At Meyer Memorial Trust, we believe Oregonians deserve to have a safe place to wake up each morning and fall asleep at night, that housing is key to opportunity, success and breaking cycles of poverty. Hardworking families should be able to afford a home and still have enough money for groceries and other basic necessities. Seniors on fixed incomes, veterans and people with disabilities should be able to live independently with dignity. Young people should have a place to become established and grow into their dreams. Children deserve an opportunity to succeed in school and life, beginning with a safe, decent place to call home. More affordable homes in Oregon give us all a foundation on which to build better lives.

In 2007, Meyer launched its Affordable Housing Initiative to address the need for more affordable housing across the state, dedicating more than $9 million to the effort. Last year, we recommitted to the Initiative, pledging another $11 million over the next five years to support affordable housing solutions from Oregon’s wild, windy coastline to its austere eastern landscape of deserts and mountains.
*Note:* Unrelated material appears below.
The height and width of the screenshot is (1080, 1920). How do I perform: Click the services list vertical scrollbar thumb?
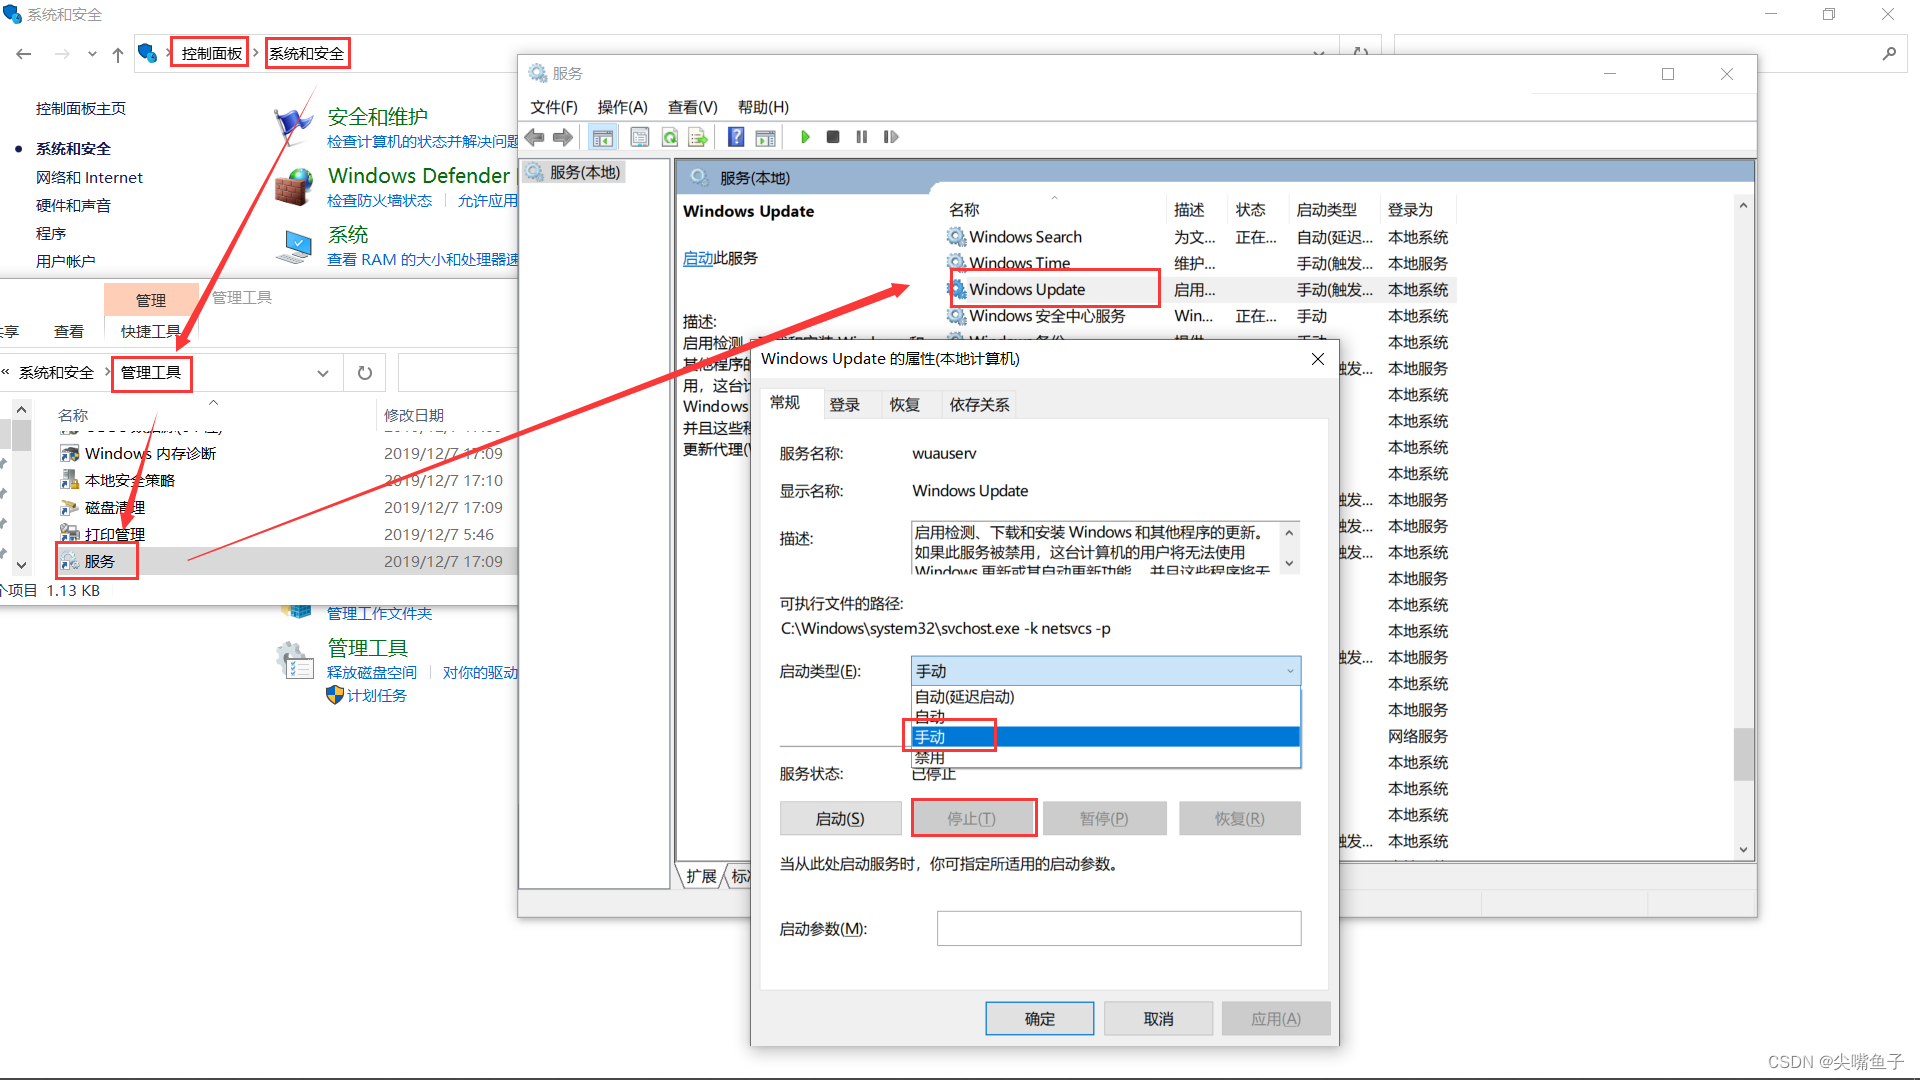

This January, Meyer's Trustees authorized an additional $3.75 million to the Affordable Housing Initiative, demonstrating an increased commitment to meeting the housing needs of Oregonians. These added Sustaining Portfolio Strategy funds are dedicated to strengthening the long-term health and sustainability of Oregon’s existing affordable housing stock.

Rent-restricted affordable housing portfolios provide homes for more than 30,000 low-income households across Oregon. These portfolios represent a significant public investment by local, state and national funders. If Oregon hopes to increase its stock of affordable housing, it can not afford to lose the housing we already have.

Nonprofits and public agencies throughout Oregon have been engaged in building their capacity to oversee their affordable housing portfolios, ensuring accessible, affordable and high quality housing for low income Oregonians. The Initiative’s Sustaining Portfolios Strategy advances this work with a focus on long-term planning and increasing the sustainability of these crucial housing assets. Meyer awarded 13 AHI grants in February, totaling $2.19 million. Learn more about these recent grants on our website.

The Trust’s housing investments and commitment are critical, but not enough to address the state’s housing needs. Moving the needle requires a significant collective push. We need investments in homes, strategies to acquire land for future development to prevent displacement down the road, local flexibility to achieve housing goals, low-cost debt to help finance development and policy tools that will help us create the communities we want to see.

More than 50 Oregon groups are working on a broad Housing Opportunity Agenda to remove barriers that Oregonians with low incomes face when looking for a home. It’s a good thing. Housing experts, impacted communities and nonprofit leaders have identified solutions that can meaningfully address Oregon’s housing crisis. What is needed is a statewide commitment to prioritizing housing through a meaningful infusion of resources, policy flexibility to reduce development barriers and the exploration of innovation.

We can do more than hold the line. We can ensure Oregonians across the state have a place to call home. Oregon’s very future depends on getting affordable housing right.